In this study, we developed a specialized adhesion measurement device to compare the adhesive forces exerted by intact bees and bees with removed adhesive pads on substrates with varying surface roughness levels. We also established contact and liquid bridge models to elucidate the distinct contributions of claws and adhesive pads under different surface roughness conditions. Our results will provide a comprehensive understanding of the dual-mode synergistic adhesion mechanism of bees on surfaces with different roughness levels and offer theoretical support for the development of bioinspired adhesives suitable for diverse surface conditions.
Materials and methods
Experimental animals
Adult Italian honey bees (Apis mellifera ligustica) were obtained from the Xiangshan Apiary in Beijing, China.
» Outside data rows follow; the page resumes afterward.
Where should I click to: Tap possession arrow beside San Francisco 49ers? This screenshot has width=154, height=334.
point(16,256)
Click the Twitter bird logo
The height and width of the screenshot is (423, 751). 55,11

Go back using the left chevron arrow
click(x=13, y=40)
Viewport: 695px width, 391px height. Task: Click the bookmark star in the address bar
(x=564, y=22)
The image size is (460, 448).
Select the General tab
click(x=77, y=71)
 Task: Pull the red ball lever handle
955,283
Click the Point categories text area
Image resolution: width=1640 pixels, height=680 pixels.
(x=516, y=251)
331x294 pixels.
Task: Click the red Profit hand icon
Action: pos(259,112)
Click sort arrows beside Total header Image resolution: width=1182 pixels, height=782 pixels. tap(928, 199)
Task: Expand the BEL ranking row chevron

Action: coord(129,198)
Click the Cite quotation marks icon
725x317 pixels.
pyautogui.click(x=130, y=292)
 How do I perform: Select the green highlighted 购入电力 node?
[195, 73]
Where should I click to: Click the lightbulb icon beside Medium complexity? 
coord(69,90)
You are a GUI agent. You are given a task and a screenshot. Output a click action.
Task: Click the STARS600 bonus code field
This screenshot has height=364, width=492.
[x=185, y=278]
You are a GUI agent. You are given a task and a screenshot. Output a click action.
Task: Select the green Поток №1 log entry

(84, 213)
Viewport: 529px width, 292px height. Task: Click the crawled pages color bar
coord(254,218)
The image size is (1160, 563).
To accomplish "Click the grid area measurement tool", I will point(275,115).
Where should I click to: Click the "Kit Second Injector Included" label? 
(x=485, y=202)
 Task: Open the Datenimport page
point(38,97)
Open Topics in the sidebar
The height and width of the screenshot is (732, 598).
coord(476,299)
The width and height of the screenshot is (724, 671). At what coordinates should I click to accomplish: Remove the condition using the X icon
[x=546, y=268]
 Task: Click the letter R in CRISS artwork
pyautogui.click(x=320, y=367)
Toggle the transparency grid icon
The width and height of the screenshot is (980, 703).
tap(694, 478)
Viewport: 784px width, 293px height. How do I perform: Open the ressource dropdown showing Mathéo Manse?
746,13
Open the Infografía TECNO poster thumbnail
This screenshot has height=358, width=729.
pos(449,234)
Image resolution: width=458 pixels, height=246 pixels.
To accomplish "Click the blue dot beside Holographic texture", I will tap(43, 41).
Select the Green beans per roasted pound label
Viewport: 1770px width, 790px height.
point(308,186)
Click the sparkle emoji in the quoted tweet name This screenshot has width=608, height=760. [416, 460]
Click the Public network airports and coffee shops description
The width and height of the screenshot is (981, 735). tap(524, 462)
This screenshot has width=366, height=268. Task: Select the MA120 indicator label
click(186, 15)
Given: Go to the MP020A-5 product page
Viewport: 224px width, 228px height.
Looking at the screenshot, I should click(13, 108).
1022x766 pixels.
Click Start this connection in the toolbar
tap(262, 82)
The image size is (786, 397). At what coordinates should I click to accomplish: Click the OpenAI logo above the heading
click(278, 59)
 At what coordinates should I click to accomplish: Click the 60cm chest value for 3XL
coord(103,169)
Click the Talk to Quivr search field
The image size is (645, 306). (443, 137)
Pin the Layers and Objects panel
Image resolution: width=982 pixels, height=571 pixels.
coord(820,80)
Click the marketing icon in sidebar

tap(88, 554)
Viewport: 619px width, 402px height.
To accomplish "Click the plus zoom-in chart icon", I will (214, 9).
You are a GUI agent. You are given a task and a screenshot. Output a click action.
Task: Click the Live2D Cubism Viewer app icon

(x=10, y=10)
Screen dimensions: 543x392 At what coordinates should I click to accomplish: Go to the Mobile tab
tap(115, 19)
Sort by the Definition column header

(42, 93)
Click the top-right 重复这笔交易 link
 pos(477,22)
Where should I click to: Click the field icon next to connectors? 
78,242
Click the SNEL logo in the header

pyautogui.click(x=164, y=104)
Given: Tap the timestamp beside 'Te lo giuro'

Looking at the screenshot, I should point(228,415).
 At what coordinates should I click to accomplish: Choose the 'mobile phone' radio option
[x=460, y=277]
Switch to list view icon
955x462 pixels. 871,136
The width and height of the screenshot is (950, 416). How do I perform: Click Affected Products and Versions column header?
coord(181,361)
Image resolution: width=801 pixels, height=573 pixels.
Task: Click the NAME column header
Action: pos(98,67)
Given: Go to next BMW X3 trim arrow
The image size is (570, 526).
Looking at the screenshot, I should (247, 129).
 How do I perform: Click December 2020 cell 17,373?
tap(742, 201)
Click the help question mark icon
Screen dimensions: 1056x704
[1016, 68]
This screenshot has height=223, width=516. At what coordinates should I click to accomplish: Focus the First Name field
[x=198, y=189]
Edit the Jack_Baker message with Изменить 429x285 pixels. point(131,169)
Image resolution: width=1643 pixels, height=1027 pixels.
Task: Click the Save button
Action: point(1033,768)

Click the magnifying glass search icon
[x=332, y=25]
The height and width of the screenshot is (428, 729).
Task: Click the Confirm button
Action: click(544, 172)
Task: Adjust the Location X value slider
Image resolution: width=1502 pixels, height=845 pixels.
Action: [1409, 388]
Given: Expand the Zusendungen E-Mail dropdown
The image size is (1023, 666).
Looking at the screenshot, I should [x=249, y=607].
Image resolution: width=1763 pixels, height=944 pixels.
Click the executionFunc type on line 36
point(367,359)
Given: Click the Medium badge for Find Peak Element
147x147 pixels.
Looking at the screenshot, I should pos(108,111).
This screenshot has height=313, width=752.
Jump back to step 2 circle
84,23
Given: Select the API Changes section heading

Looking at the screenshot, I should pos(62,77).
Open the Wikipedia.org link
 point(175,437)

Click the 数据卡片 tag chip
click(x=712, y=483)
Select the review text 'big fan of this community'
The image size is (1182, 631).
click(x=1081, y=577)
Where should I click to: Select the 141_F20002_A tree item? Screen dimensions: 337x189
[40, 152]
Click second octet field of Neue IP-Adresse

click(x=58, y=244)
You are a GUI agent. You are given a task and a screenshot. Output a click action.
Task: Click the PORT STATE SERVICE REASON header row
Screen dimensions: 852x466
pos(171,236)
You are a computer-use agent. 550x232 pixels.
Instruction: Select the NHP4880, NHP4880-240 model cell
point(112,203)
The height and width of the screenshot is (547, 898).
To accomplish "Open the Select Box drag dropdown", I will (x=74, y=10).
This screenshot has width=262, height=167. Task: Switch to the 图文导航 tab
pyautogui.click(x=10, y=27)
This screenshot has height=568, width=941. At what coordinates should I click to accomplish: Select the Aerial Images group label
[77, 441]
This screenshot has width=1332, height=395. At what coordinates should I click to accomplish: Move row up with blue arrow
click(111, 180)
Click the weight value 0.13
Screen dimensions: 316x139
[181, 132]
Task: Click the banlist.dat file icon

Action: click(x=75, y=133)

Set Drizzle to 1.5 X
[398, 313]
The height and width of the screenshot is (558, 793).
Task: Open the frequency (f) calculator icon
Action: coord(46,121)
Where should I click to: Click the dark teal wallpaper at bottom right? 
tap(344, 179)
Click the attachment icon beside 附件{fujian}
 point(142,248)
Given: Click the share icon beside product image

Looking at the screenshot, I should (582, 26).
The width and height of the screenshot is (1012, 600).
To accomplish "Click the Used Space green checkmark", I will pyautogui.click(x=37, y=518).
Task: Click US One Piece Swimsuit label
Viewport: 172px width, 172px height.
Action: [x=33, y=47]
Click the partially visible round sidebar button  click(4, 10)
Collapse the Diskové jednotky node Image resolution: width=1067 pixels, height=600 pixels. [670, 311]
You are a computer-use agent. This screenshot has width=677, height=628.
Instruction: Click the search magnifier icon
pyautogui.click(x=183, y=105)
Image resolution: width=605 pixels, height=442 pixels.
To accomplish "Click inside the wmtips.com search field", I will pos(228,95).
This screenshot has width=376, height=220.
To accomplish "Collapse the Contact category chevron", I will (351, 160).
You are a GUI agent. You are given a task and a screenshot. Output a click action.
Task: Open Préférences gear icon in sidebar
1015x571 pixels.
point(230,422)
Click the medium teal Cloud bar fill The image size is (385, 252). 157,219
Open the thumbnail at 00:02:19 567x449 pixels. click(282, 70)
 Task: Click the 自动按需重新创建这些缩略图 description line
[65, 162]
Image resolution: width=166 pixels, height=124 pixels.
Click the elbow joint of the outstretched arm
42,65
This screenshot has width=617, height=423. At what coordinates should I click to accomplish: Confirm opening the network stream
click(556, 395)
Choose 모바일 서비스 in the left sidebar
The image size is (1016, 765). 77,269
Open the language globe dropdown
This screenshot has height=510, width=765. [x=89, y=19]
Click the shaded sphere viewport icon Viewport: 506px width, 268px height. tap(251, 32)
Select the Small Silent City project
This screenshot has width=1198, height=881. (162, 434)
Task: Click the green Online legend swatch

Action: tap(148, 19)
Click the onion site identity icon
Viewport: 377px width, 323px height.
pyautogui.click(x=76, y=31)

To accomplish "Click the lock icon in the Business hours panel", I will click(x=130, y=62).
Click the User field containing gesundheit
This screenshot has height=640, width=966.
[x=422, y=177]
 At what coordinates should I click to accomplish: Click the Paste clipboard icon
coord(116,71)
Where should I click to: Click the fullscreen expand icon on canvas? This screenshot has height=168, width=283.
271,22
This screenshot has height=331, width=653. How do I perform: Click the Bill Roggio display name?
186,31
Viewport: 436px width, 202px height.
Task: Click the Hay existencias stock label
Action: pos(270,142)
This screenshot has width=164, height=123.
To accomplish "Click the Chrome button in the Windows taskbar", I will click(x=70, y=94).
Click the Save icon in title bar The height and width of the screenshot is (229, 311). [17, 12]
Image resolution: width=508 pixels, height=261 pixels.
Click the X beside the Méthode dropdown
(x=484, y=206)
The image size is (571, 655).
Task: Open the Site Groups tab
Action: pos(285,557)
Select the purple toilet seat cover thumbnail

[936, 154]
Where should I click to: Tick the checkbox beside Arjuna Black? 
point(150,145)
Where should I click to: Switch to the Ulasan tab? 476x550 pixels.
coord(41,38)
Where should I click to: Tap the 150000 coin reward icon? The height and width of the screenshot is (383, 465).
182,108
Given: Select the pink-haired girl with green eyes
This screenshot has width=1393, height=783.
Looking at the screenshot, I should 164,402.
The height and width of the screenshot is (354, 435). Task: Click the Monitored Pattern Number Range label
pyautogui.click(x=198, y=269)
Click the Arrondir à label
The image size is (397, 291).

The bees were maintained in a transparent glass chamber sealed on all sides with a ventilation port at the top, under controlled laboratory conditions at 25°C and 50% relative humidity. They were fed a mixture of water and honey in a 1:1 (v/v) ratio as their food source. All procedures followed the national standards for animal welfare in China (GB/39760–2021) and European Directive 2010/63/EU on the protection of animals used for scientific purposes. Since the bees used in this study were purchased through commercial channels and all experimental activities were conducted within a laboratory environment without field collection or interference with natural ecosystems, no fieldwork permit was required for this study.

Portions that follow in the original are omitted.